Had to consult the Instructor Manual yet again.

Let's assume it doesn't. This means that there are two separate values $a$ and $b$ such that $0 \le a < b < m$ for which $f(k, a) = f(k, b)$ modulo $m$, that is:

$$ h(k) + \frac{a(a + 1)}{2} = h(k) \frac{b(b + 1)}{2} \mod m \\ \Downarrow \\ \frac{a(a + 1)}{2} = \frac{b(b + 1)}{2} \mod m \\ \Downarrow \\ \frac{a(a + 1)}{2} - \frac{b(b + 1)}{2} = 0 \mod m \\ \Downarrow \\ \frac{a^2 + a - b^2 - b}{2} = 0 \mod m \\ \Downarrow \\ \frac{a^2 + a + ab - b^2 - b -ab}{2} = 0 \mod m \\ \Downarrow \\ \frac{(a - b)(a + b + 1)}{2} = 0 \mod m $$

The final part means that there is an integer $r$ so that:

$$ \frac{(a - b)(a + b + 1)}{2} = rm \\ \Downarrow \\ (a - b)(a + b + 1) = 2rm \\ \Downarrow \\ (a - b)(a + b + 1) = r \cdot 2^{p+1} $$

The last step is because we know that $m$ is a power of $2$, that is there is an integer $p$ such that $m = 2^p$.

Now, since $a$ and $b$ are both integers, this means that $a - b$ and $a + b + 1$ are integers as well, and more importantly, one of them is even, and another one is odd.

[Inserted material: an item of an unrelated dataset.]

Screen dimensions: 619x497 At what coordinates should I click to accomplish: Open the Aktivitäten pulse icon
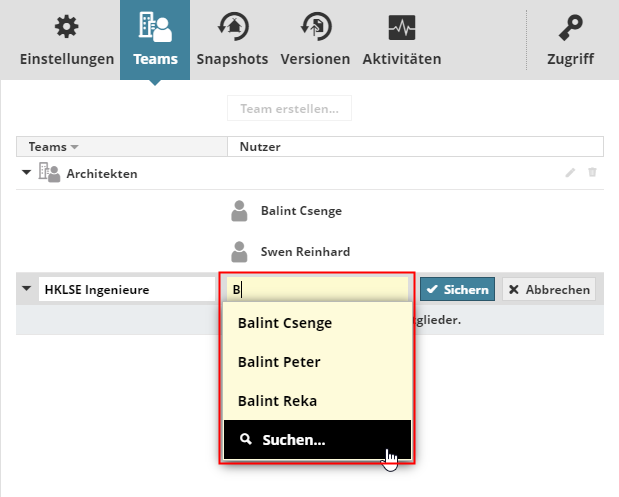(401, 28)
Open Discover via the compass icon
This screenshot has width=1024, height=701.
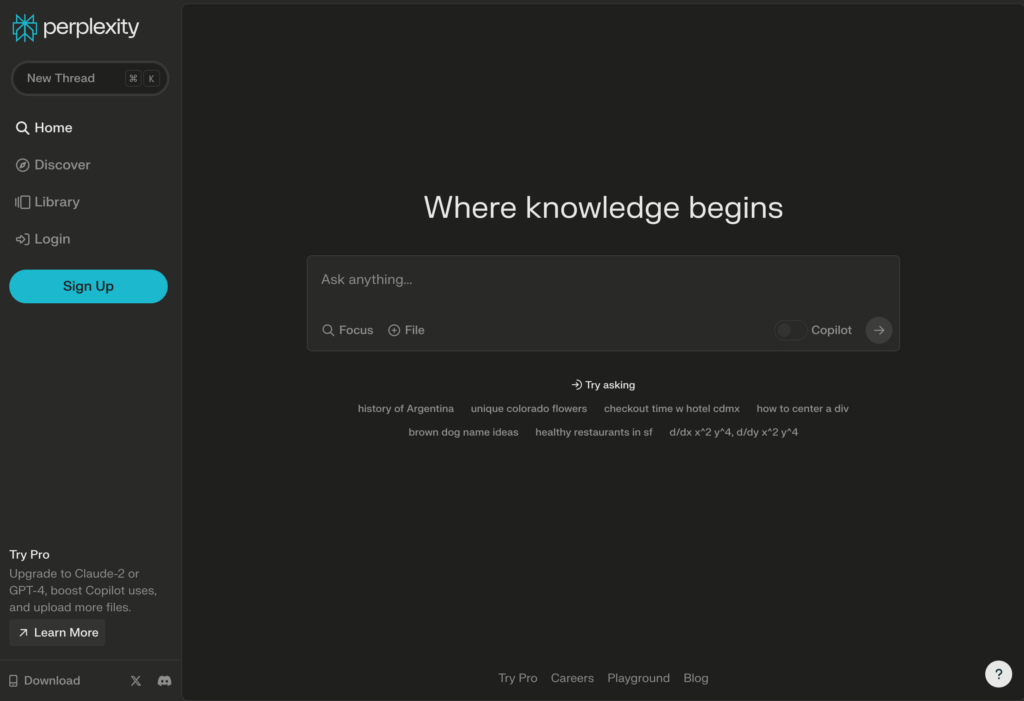tap(22, 165)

That is, at least one of them is not dividable by $2$. This means the other is dividable by $2^{p+1}$. But it can't be $(a - b)$ because $a - b < m < 2^{p+1}$. It can't be $(a + b + 1)$, because $a + b + 1 \le (m - 1) + (m - 2) + 1 = 2m - 2 < 2^{p+1}$. We've reacted a contradiction, which means that $f(k, a) \ne f(k, b)$, for $0 \le a < b < m$, which means that the algorithm will exhaust all slots before it reaches $m$.